▶ _Estratto del testo_
▼

Dal sadismo (dis)umano alle guerre invisibili contro gli animali

Oggi non voglio scrivere della guerra, delle bombe, dell’imperialismo americano o russo, della NATO, dell’Europa, delle armi. Voglio però parlare comunque di violenza, di altrettanta violenza, della gratuità della...
Il pony brutalmente assassinato...

Oggi non voglio scrivere della guerra, delle bombe, dell’imperialismo americano o russo, della NATO, dell’Europa, delle armi. Voglio però parlare comunque di violenza, di altrettanta violenza, della gratuità della violenza che nasce, pure in questo caso, da un delirio di onnipotenza, dalla megalomania ridotte però ad una stupidità infima, reietta, forse pure congenita all’animale umano, cioè a noi!

Perché – ficchiamocelo bene in testa – siamo ANIMALI, nel senso più concreto possibile del termine, non nel senso dispregiativo che abbiamo dato e stiamo ancora dando a questo concetto.

Voglio parlarvi di un cavallino dal manto soffice, dalla criniera un po’ rossiccia, dallo sguardo dolce, un po’ timido, come solo gli animali non umani sanno fare, al pari dei cuccioli d’uomo. Non so quale nome noi animali umani avessimo dato a questo pony: so che mi ha ricordato subito la naturalezza con cui, da bambini, si saliva sui Pony di Ramon, un ex circense noto nella mia città per essersi qui trasferito e aver sfruttato le sue vecchie doti nel continuare ad utilizzare gli animali non umani per guadagnarsi da vivere.

▲

▶ _Sezione dati_
▼

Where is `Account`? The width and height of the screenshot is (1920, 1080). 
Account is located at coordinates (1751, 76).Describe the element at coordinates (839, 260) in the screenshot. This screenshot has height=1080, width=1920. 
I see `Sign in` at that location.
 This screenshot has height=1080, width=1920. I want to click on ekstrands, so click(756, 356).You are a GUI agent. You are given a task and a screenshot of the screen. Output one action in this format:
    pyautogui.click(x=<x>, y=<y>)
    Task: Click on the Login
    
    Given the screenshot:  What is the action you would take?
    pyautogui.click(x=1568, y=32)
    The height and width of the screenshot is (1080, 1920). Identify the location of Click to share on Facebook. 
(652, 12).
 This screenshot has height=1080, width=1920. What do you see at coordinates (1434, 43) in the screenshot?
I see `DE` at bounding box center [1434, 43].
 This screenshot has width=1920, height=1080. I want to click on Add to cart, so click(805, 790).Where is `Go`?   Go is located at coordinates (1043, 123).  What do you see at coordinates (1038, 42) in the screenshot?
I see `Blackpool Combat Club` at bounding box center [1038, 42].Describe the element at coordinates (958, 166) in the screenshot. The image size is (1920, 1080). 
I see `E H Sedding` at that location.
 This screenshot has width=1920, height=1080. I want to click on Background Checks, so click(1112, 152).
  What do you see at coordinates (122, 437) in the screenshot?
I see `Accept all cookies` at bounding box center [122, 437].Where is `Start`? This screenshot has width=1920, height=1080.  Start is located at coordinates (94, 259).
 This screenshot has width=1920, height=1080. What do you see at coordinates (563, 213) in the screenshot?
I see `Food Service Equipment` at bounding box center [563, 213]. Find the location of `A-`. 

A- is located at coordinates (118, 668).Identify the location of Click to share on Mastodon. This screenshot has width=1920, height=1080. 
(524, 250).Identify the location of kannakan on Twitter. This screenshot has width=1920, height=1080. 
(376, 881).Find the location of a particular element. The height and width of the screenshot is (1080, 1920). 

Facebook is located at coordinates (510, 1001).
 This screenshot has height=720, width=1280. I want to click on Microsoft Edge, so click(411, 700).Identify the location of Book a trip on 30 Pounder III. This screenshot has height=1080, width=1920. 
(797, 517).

▲

▶ _Esercizi da svolgere_
a – Aggiorna il testo sul pony ucciso riscrivendo il passo che comincia con le parole "Dal sadismo (dis)umano" e termina con "a questo concetto.", con "bombe" sostituito da "granate".
b – Prosegui il testo sul pony ucciso partendo subito dopo l'ultima frase riportata.

▶ _Soluzioni degli esercizi_
a –
Dal sadismo (dis)umano alle guerre invisibili contro gli animali

Oggi non voglio scrivere della guerra, delle granate, dell’imperialismo americano o russo, della NATO, dell’Europa, delle armi. Voglio però parlare comunque di violenza, di altrettanta violenza, della gratuità della...
Il pony brutalmente assassinato...

Oggi non voglio scrivere della guerra, delle granate, dell’imperialismo americano o russo, della NATO, dell’Europa, delle armi. Voglio però parlare comunque di violenza, di altrettanta violenza, della gratuità della violenza che nasce, pure in questo caso, da un delirio di onnipotenza, dalla megalomania ridotte però ad una stupidità infima, reietta, forse pure congenita all’animale umano, cioè a noi!

Perché – ficchiamocelo bene in testa – siamo ANIMALI, nel senso più concreto possibile del termine, non nel senso dispregiativo che abbiamo dato e stiamo ancora dando a questo concetto.

b –
Come Vitali in “Senza famiglia“. Solo che al posto della scimmietta e dei cani c’erano i pony. Ramon voleva bene a quei piccoli cavalli, li accudiva, li spazzolava, parlava loro spesso.

Si può dire che li abbia sfruttati nel senso più nobile e buono del termine (ammesso che esista una declinazione di questo tipo, benevolmente accettata un po’ da tutti). Per noi cuccioli d’uomo salire sui cavallini era una gioia: si faceva il giro dei giardini del Prolungamento a mare e pareva d’essere chissà su quale giostra. Ma vivente, che ti guardava, che si fermava a fare la cacca ogni tanto, che sbavava e si voltava come per guardare chi gli era stato messo in groppa.

A Palermo, pochi giorni fa, uno di questi animali non umani, uno di questi docili pony è stato legato ad una macchina e trascinato per chilometri. Lo hanno martirizzato, reso una maschera di sangue. L’hanno ritrovato gli animali umani che ancora respirava e non hanno potuto fare altro, per evitargli altre sofferenze, se non abbatterlo. Aveva dieci anni quel cavallino. La crudeltà di alcuni cosiddetti “esseri umani“, ossia noi animali umani, lo ha assassinato. Sì, assassinato. Non semplicemente “fatto morire“. Lo ha, anzi, brutalmente assassinato.

I nostri simili, quelli della nostra specie, quella con l’intelligenza più sviluppata rispetto alle altre, è capace di mettersi al servizio dell’orrore peggiore possibile: il sadismo. La voglia di veder soffrire un altro essere vivente, di vederlo contorcersi nel dolore e, per questo, provare soddisfazione, riderne e rallegrarsene.

Non c’è nessuna differenza tra questo tipo di gratuita cattiveria, di molesta aggressività e patologico desiderio di goderne appieno, e quella che muoveva grande parte dei criminali nazisti – sia “civili” sia militari – che imperversavano sulle loro vittime rendendole esanimi dopo dicibilissime torture (che devono poter essere dette, altrimenti si evita continuamente il problema dal punto di vista meramente psicologico).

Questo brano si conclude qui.